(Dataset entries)
· · · ·

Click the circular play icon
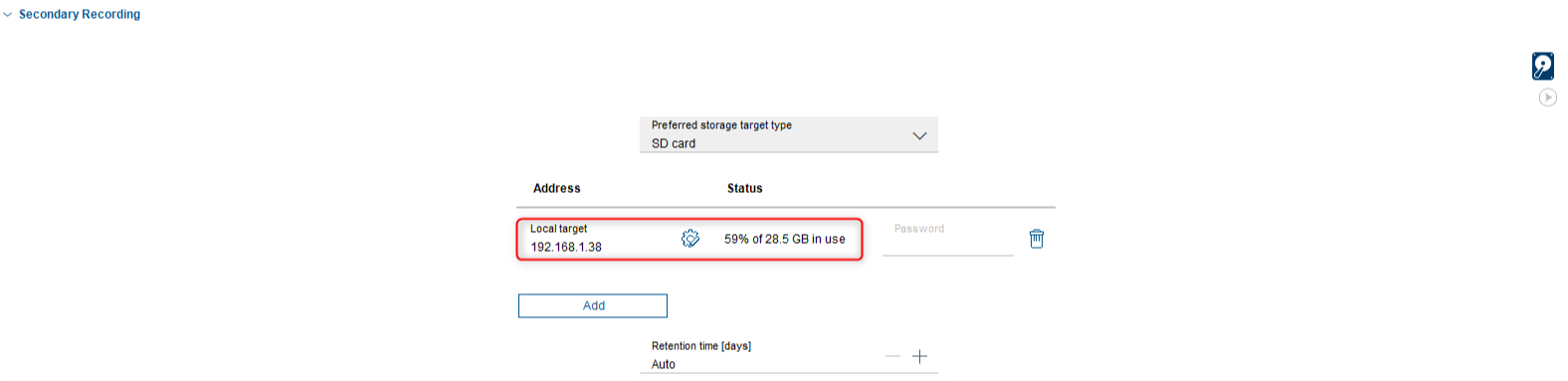Viewport: 1568px width, 381px height. pos(1548,97)

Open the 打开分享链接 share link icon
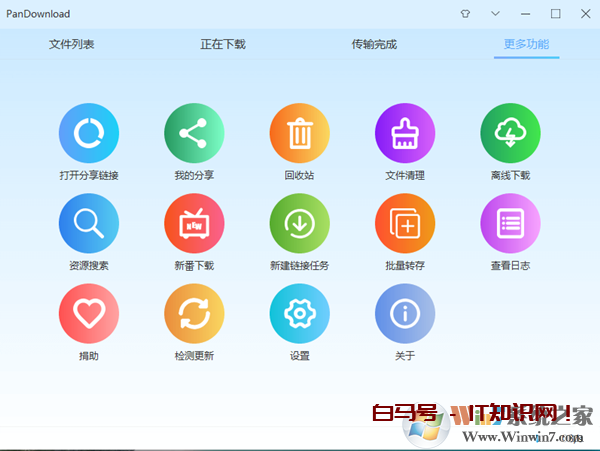(x=89, y=133)
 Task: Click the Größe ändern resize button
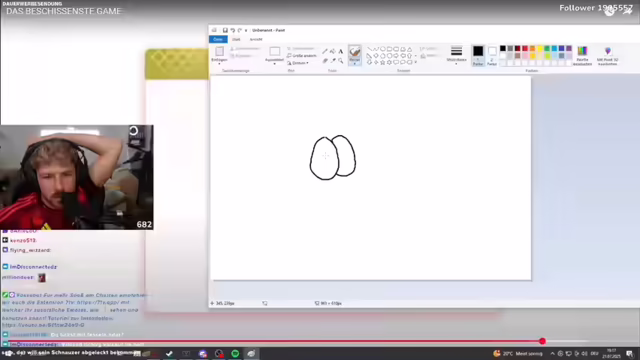coord(302,56)
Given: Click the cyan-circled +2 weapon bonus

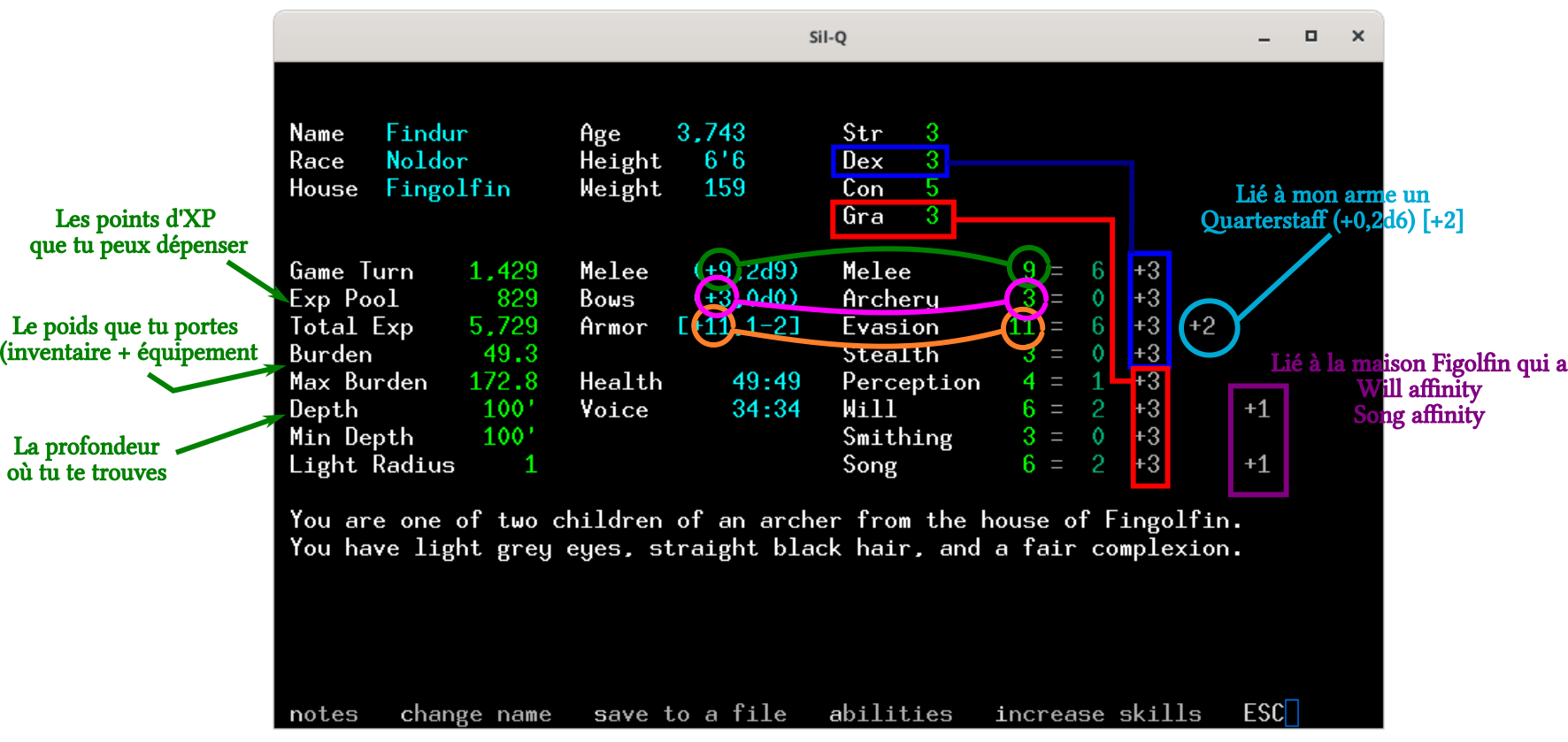Looking at the screenshot, I should pos(1208,326).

· · · ·

Leaving out any pictures, write the records above out exactly as they are.

Click the circular play icon
Viewport: 1568px width, 381px height. pos(1548,97)

Open the 打开分享链接 share link icon
(x=89, y=133)
 Task: Click the Größe ändern resize button
coord(302,56)
Given: Click the cyan-circled +2 weapon bonus

Looking at the screenshot, I should pos(1208,326).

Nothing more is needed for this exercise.